Zambia DPC Registration and Overseas Transfer/Storage Application Pack

Status: READY FOR EXTERNAL SUBMISSION — NOT YET FILED/APPROVED
Pilot: DIREKT controlled pilot — Kabwata + Chilenje wards, Lusaka
Applicant/controller path: Shadreck Kudzanai Musarurwa — Individual Data Controller / DIREKT pilot operator

Purpose

This pack translates the current DIREKT architecture and Phase 11A decisions into the information needed for the Zambia Data Protection Commission registration and overseas storage/transfer process.

It is a filing-preparation artifact, not a regulator-issued certificate or authorization.
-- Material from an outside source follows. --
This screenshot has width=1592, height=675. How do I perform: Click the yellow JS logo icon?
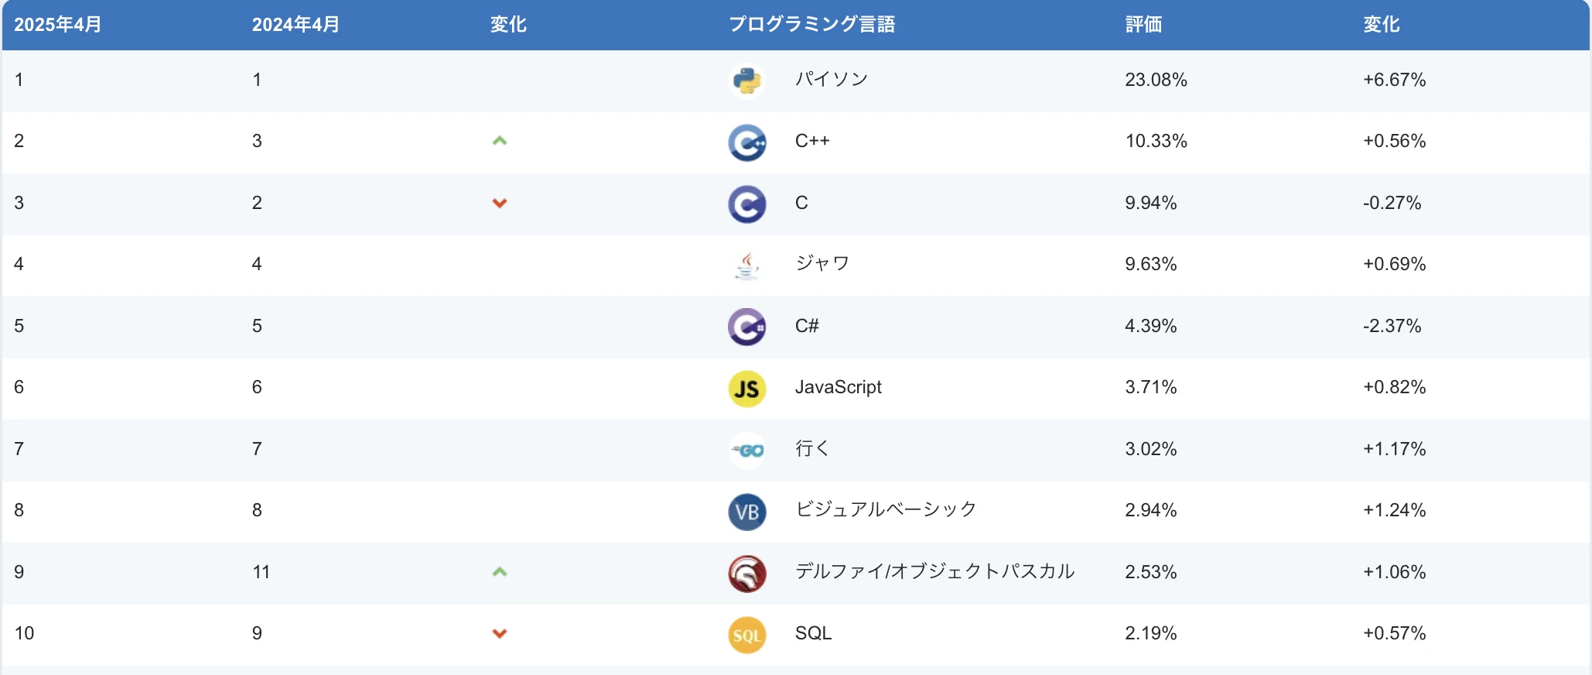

1. Applicant/controller details to submit

Use the exact legal identity/contact/address details required by the DPC portal for:

  • applicant type: Individual;
  • role: Data Controller;
  • applicant/controller: Shadreck Kudzanai Musarurwa;
  • trading/project name: DIREKT, where the form permits a project/trading description;
  • physical/postal/contact details: enter the applicant’s legally valid details at submission time;
  • Data Protection Officer/contact: use the accountable privacy contact approved for the bounded pilot, subject to DPC requirements on whether a formal DPO appointment is required.

Do not invent a Zambian company registration number, TPIN, office address or DPO credential that does not exist.

2. Categories of data subjects

  • customer pilot participants;
  • provider owners/representatives;
  • internal operations/support/reviewer users;
  • later field-verification personnel where activated;
  • people whose information is lawfully contained in a complaint/incident record, minimized to what is necessary.

No child-focused processing is planned. Initial pilot participants are adults only.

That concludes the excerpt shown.